Everyone sleeps with one eye open. Despite their attempts at traveling incognito, the nervous paces of the conductor — and the fact that the doors are bolted from the outside for the entirety of the trip — belie the false sense of ease. Altogether, the mules on this sweltering, tense train trip shuttle almost every single diamond sold in the world today.
The diamonds come to Surat, the world’s fourth fastest-growing city, to get cut and polished inside the microfactories within countless rows of crumbling, whitewashed concrete office buildings. Of Surat’s 5 million residents, an estimated 500,000 deal, polish, or move stones. The gems are flown, freighted, and trucked in from Africa, Central Asia, and other mining hot spots to take advantage of India’s cheap labor and no-questions-asked atmosphere.
In Antwerp, Belgium, which for 500 years served as the world’s diamond headquarters, old money, rigorous documentation, and high security epitomized the business. But nearly 6,000 miles away in Surat, I discovered legitimate merchandise mingling openly with undocumented diamonds in a trading free-for-all. Indeed, so-called conflict diamonds — illicitly mined stones that fund conflicts in the world’s war zones — are for sale by everyone from small-time street hustlers to the Indian government itself. And the entire system is protected by an intricate familial society of brokers and middlemen that operates almost exclusively on the black market.
Here in Surat, dirt-cheap wages and loose regulations have created a dream environment for the global diamond industry. It has turned a sleepy provincial town into a new megacity within a single generation, a business center where more than 90 percent of the world’s unpolished diamonds are now processed and polished.

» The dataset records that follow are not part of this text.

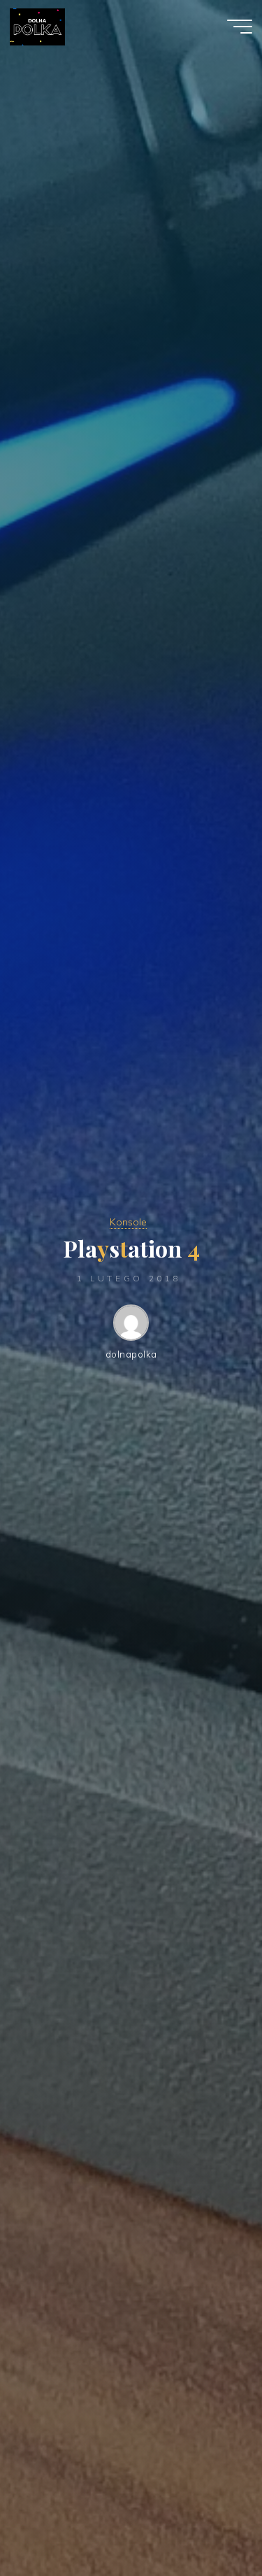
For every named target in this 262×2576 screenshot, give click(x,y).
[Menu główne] (239, 27)
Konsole (128, 1222)
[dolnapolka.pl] (37, 26)
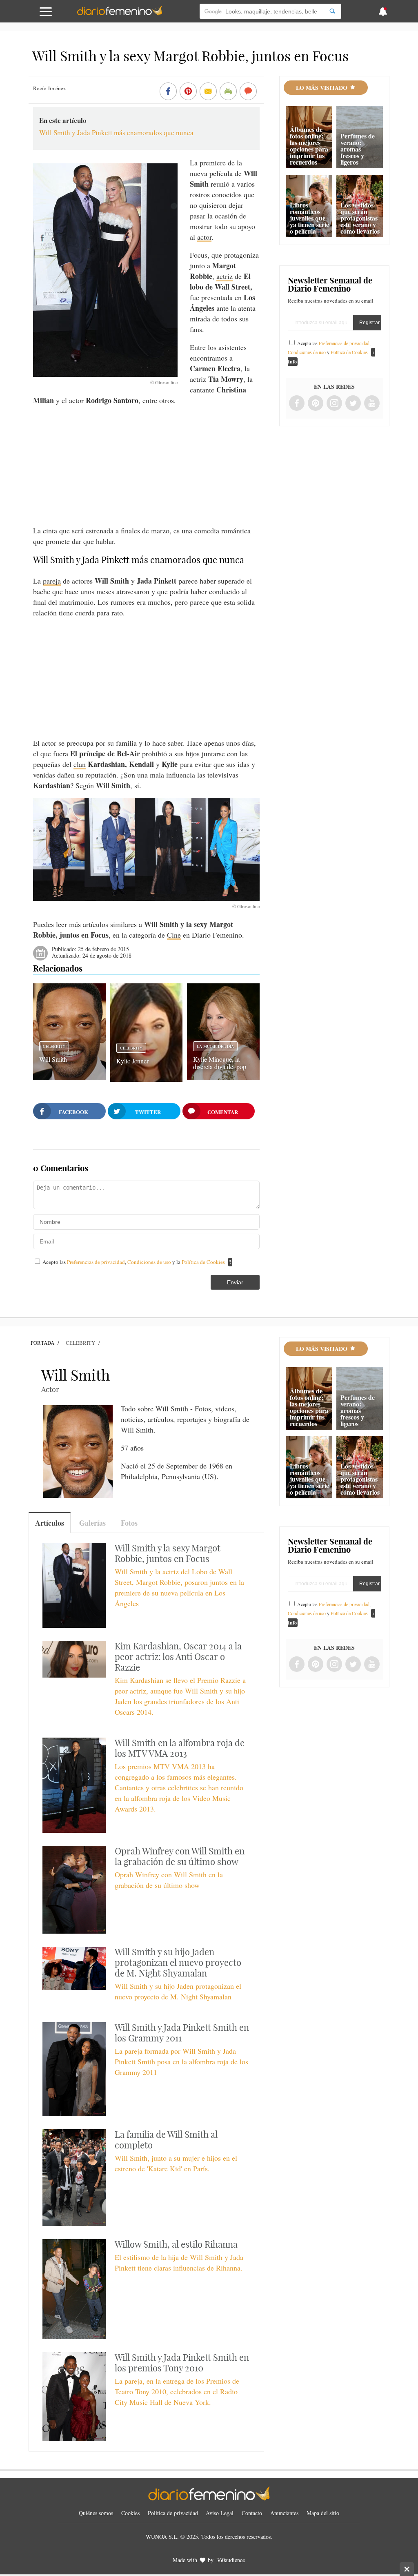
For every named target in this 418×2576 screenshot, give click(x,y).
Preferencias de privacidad (96, 1262)
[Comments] (248, 92)
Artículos (49, 1523)
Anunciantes (284, 2513)
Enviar (235, 1282)
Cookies (130, 2513)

Individual stones can change hands up to a dozen times over a matter of weeks in polishing houses that grab from piles of legal and illegal stones like mix-‘n’-match candy bins.

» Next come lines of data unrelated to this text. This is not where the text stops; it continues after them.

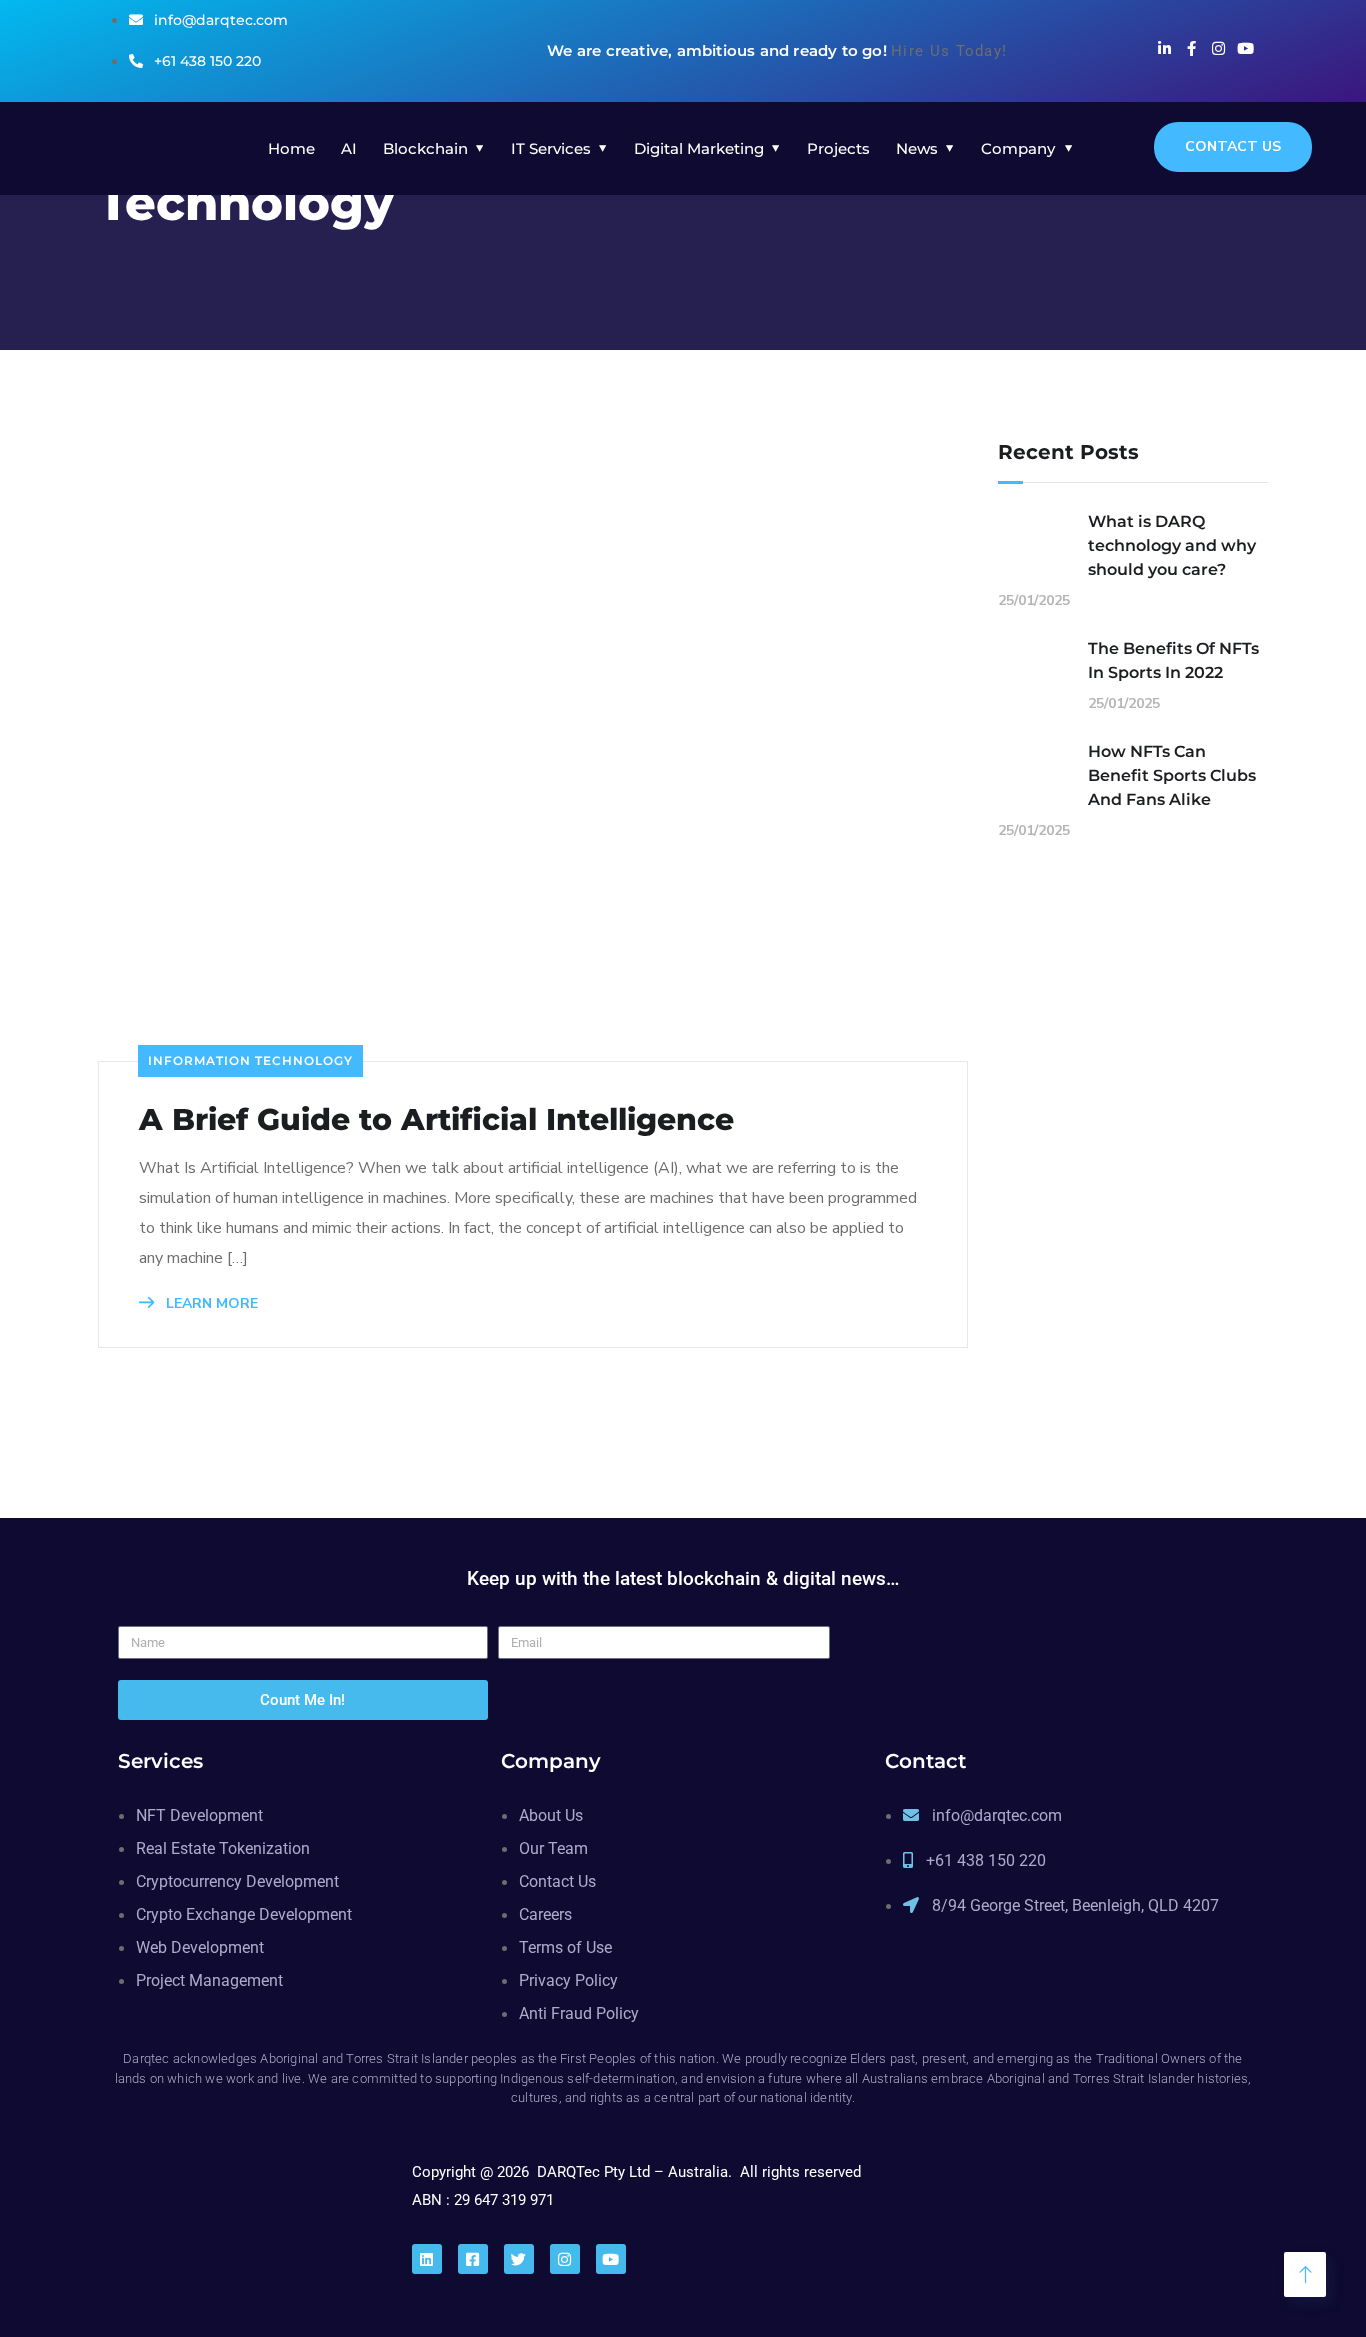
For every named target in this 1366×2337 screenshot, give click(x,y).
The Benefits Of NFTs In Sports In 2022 (1173, 660)
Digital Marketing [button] (699, 148)
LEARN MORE (210, 1303)
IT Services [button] (551, 148)
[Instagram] (1218, 48)
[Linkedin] (427, 2259)
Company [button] (1018, 148)
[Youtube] (1245, 48)
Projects (838, 148)
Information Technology (250, 1060)
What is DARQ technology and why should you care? (1172, 545)
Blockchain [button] (425, 148)
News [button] (917, 148)
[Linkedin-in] (1164, 48)
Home (291, 148)
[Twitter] (519, 2259)
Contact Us (1233, 146)
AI (349, 148)
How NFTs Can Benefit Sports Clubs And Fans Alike (1172, 775)
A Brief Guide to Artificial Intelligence (436, 1120)
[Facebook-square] (473, 2259)
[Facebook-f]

Deciphering clean from dirty becomes nearly impossible. Once the Gujarat Mail reaches the end of the line in Mumbai, the stones have had their damning histories washed away, and buyers ship more than $40 billion of certified merchandise annually out of a country that international authorities say is clean. But if you own a diamond bought in the 21st century, odds are it took an overnight journey on the Mail. Odds are too, you’ll have no idea where it really came from.
DIAMONDS CARRY a stately image that is as much carefully crafted corporate mythmaking as treacherous intrigue. They conjure glamour and promises of love, or perhaps shady backroom dealings by faceless financiers handcuffed to their briefcases. For years De Beers, the diamond trade’s dominant company and public face, sold the allure of the glittering stones while it ran the industry as a cartel, using its extensive reserves throughout Africa to create a near monopoly on the mining and trade of rough stones. To some, the firm seemed the pinnacle of luxury and success; to others, it was a cautionary tale of how Western greed funded conflict across the continent.
The diamond world has changed, however, and cheats have found new ways to game the system. The De Beers empire has been parceled out and sold to even bigger conglomerates; marketplaces in Hong Kong and Dubai are replacing the old guard; and the world’s largest diamond bourse now sits in Mumbai.
Meanwhile, efforts have been made to clean up the business, most notably the Kimberley Process — named for a diamond-producing region in South Africa and started in 2000 after human rights organizations and some industry players saw how the trade in illicit diamonds was fueling wars and warlords (and eroding the business). The Kimberley Process attempts to ensure conflict-free provenance by functioning like a passport for shipments of rough stones.